Maqueda, ahora, rehace el trayecto de Herzog y, a medida que avanza, recorre también su cine a través de los detalles que encuentra por el camino. Mimetiza, además, su estilo de diario filmado, ebrio de curiosidad, hasta el punto de que incluso reproduce con gracia un rasgo tan típicamente herzoguiano como es la narración en off, en primera persona y en un inglés pronunciado con marcado acento no nativo (alemán en el caso de Herzog, español en el de Maqueda). Es, en cierto sentido, la mejor adaptación posible de Vom Gehen im Eis (Del caminar sobre el hielo), el libro en el que el director de Fitzcarraldo relata su periplo por las tierras de la R.F.A. y Francia con el propósito de visitar a Lotte Eisner en París, gravemente enferma. Herzog siempre ha practicado una forma de trabajo consistente en implicarse directamente en la aventura, emprenderla él mismo con su equipo y registrarla, haciendo del propio viaje la materia prima y la forma de sus películas. Maqueda repite la aventura herzoguiana y lo hace con su misma curiosidad por ver qué pasa, en qué consiste afrontar ese viaje, qué avatares y sensaciones acarrea.

El cine, decíamos, consiste en buena medida en esa forma de repetición; o quizás ya es, hoy en día, fundamentalmente eso. Y Dear Werner, además, acaba siendo también un tributo a Eisner y a su contribución vital para la Cinemateca francesa: según se nos relata en el film, la historiadora se encargó personalmente de esconder copias de películas que el régimen nazi quiso destruir durante la ocupación.
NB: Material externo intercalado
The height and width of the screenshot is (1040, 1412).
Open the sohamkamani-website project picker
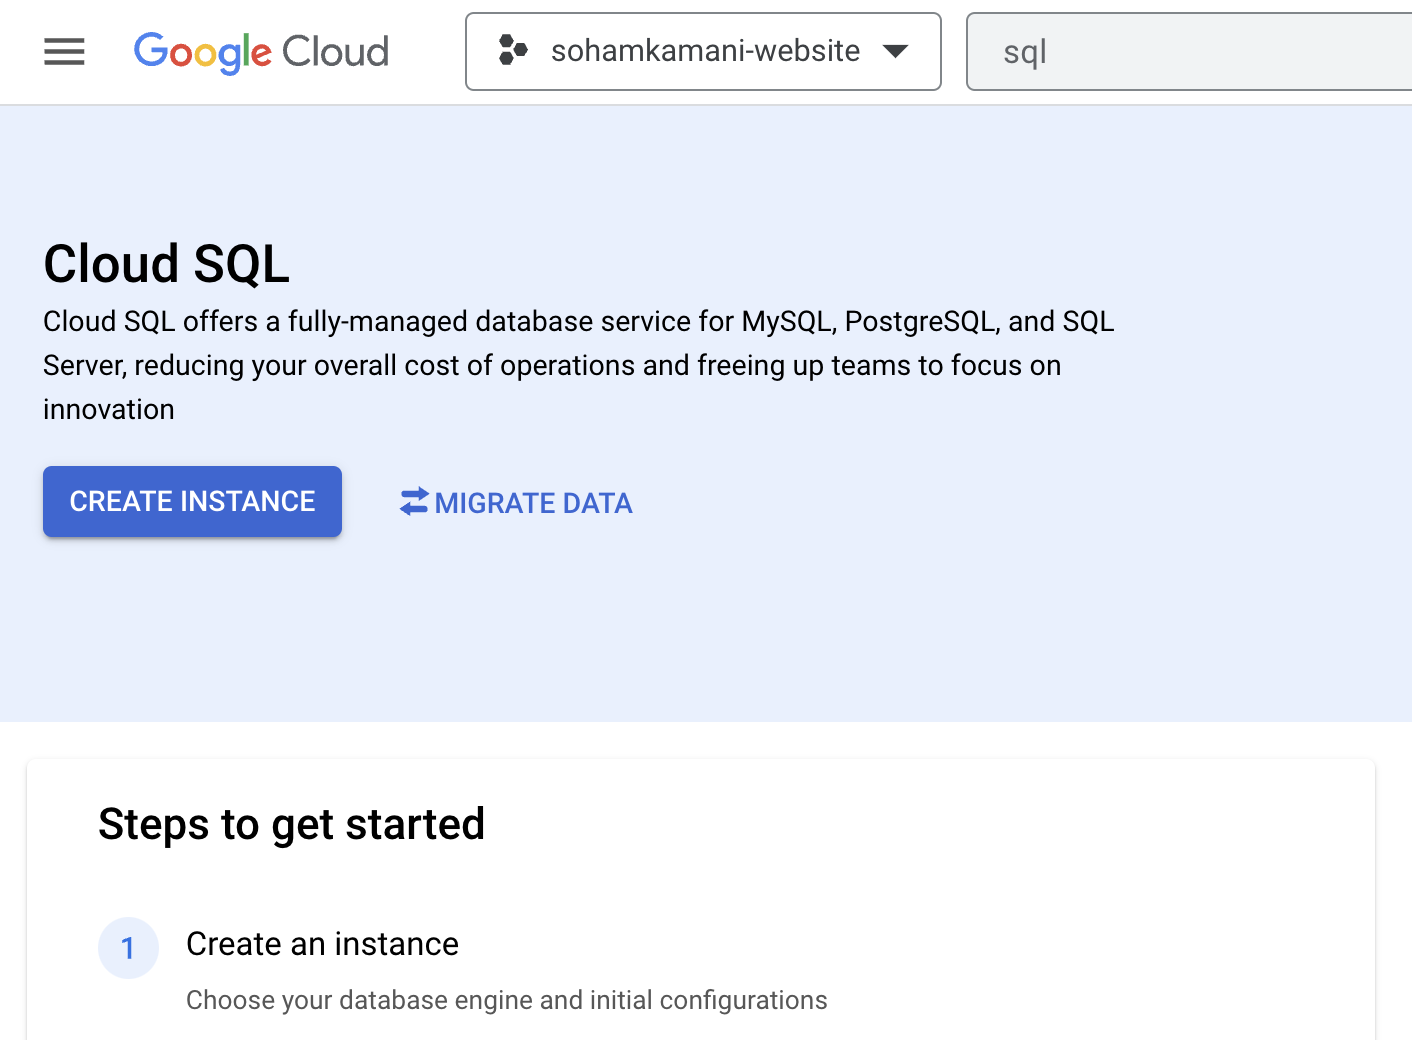tap(702, 52)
Puede que ése sea también uno de los aspectos esenciales del cine de hoy, es decir, que uno de sus sentidos más profundos resida en la idea de conservación, en la salvaguarda de una cultura que describe con delicadeza del alma humana frente a la amenaza de disolución que se presenta ora en forma de fanatismo ideológico, ora en forma de simple desprecio cultural. Volver a recorrer el cine equivale a mantener viva esa voz que nos habla con calidez y agudeza de nosotros ahora que nuestra relación con las imágenes adquiere los rasgos de un consumo compulsivo, banal y narcisista.
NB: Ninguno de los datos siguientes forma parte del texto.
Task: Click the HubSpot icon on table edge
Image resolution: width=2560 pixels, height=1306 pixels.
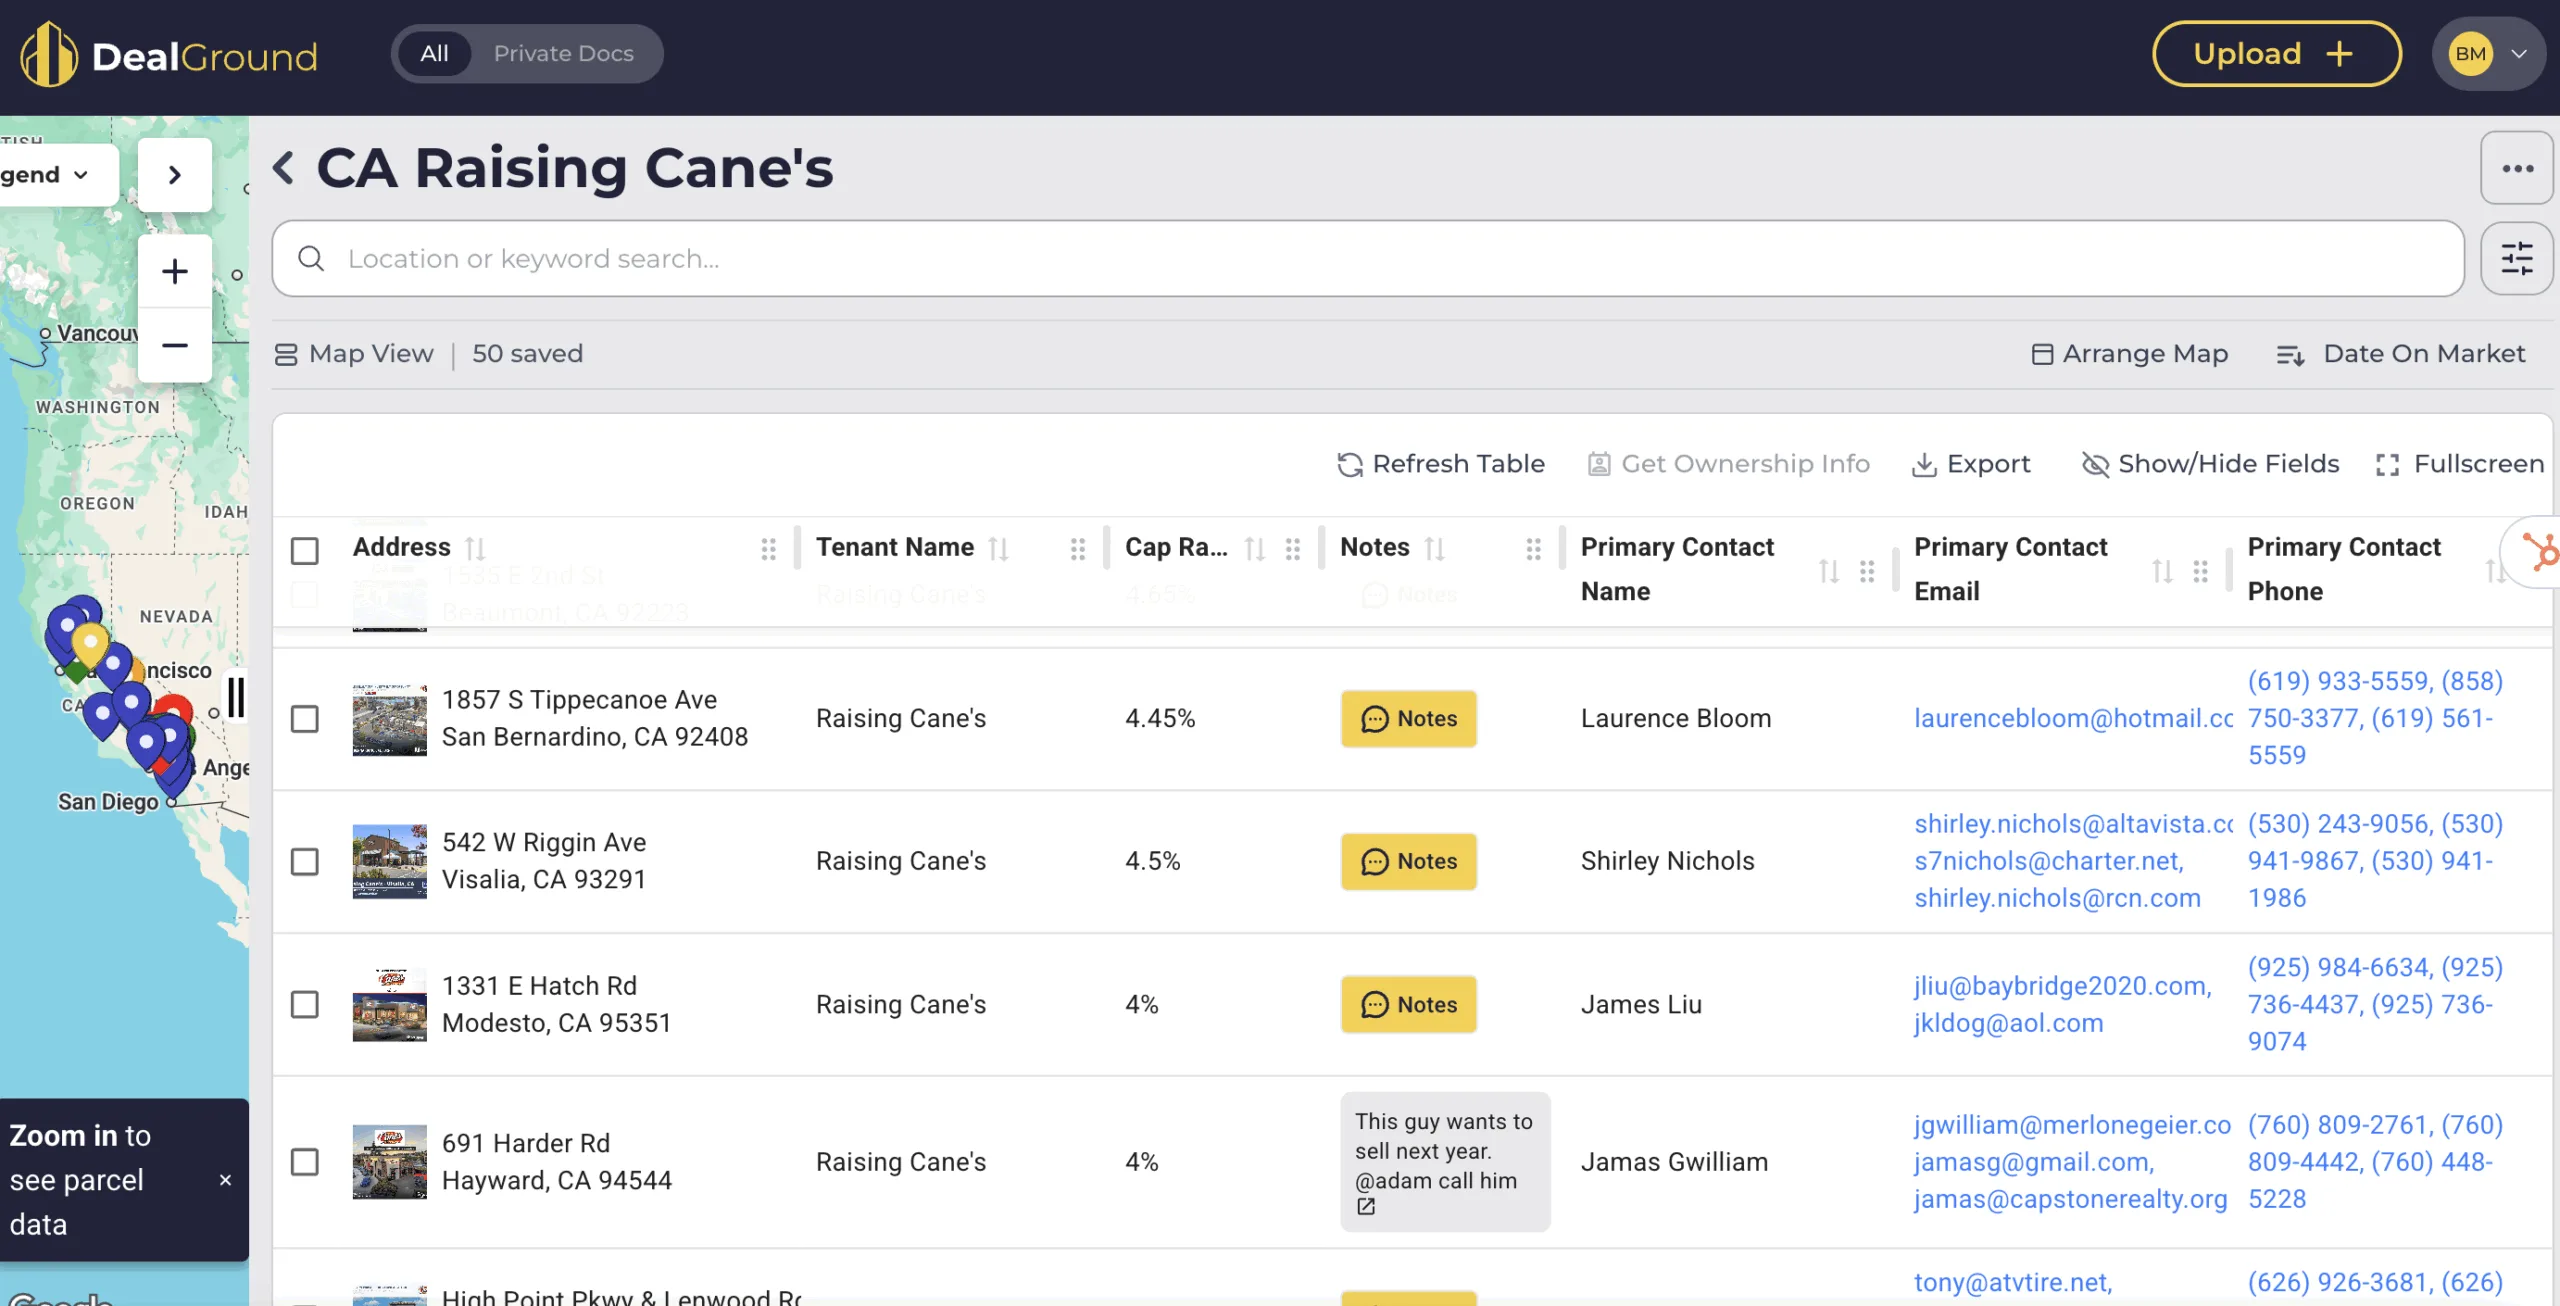Action: [2540, 551]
Precisamente, si hay algún reproche que hacer a Dear Werner es uno que está relacionado con el espíritu de nuestro tiempo y que consiste en una cierta dosis de egotismo narcisista y de incómoda afectación. Es algo que se hace notar en algunos pasajes del film, especialmente en el epílogo, y que podemos detectar también en las flaquezas de Camino incierto, el largometraje de Pablo García que comentamos recientemente. Que no se me malinterprete, ambas son películas muy estimulantes y necesarias, pero hay en esas gotas de egotismo algo empobrecedor y muy propio de estos tiempos en los que las redes sociales, ese teatrillo donde exponemos la intimidad y los principios con extraña delectación, marcan las formas de consumo audiovisual y de comunicación, incluso el estilo de nuestras relaciones.
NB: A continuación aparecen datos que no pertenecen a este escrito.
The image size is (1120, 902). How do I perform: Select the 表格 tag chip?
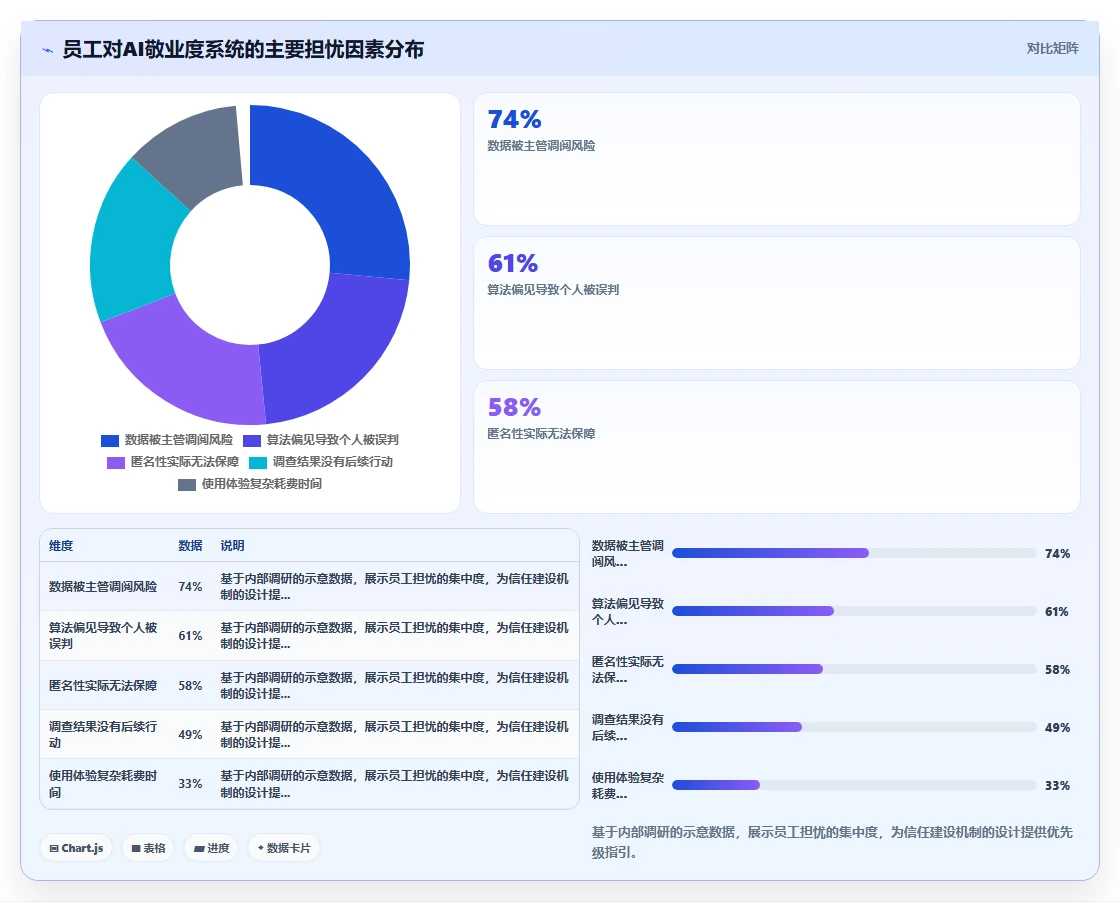pos(148,848)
Se ha puesto de moda cuestionar cómo tenemos que acercarnos a los clásicos de la historia del cine para tener en cuenta los cambios en las costumbres y sensibilidades que subyacen tras sus formas de representación. Que lo que antes no parecía tan machista o racista ahora nos escandaliza, que si ya no se podría filmar tal cosa o tal otra de la misma manera o de ninguna en absoluto, etcétera. Y hay quien, con tanto oportunismo como trazo grueso, aprovecha la ocasión para convertir la ética malentendida en una arma arrojadiza contra el cine. Es, en realidad, un problema más viejo que el propio cinematógrafo en el que no vamos a abundar aquí. Pero sí nos atrevemos a lanzar una propuesta: tal vez, todo ese esfuerzo por contextualizar el cine del siglo XX debería ser dedicado también, incluso con más motivo, al del siglo XXI para aprender a desbrozar los pruritos estéticos o morales de nuestro tiempo y juzgar qué puede haber de universal o atemporal en las imágenes de hoy. Porque para eso, precisamente, volvemos a recorrer una y otra vez los mismos caminos.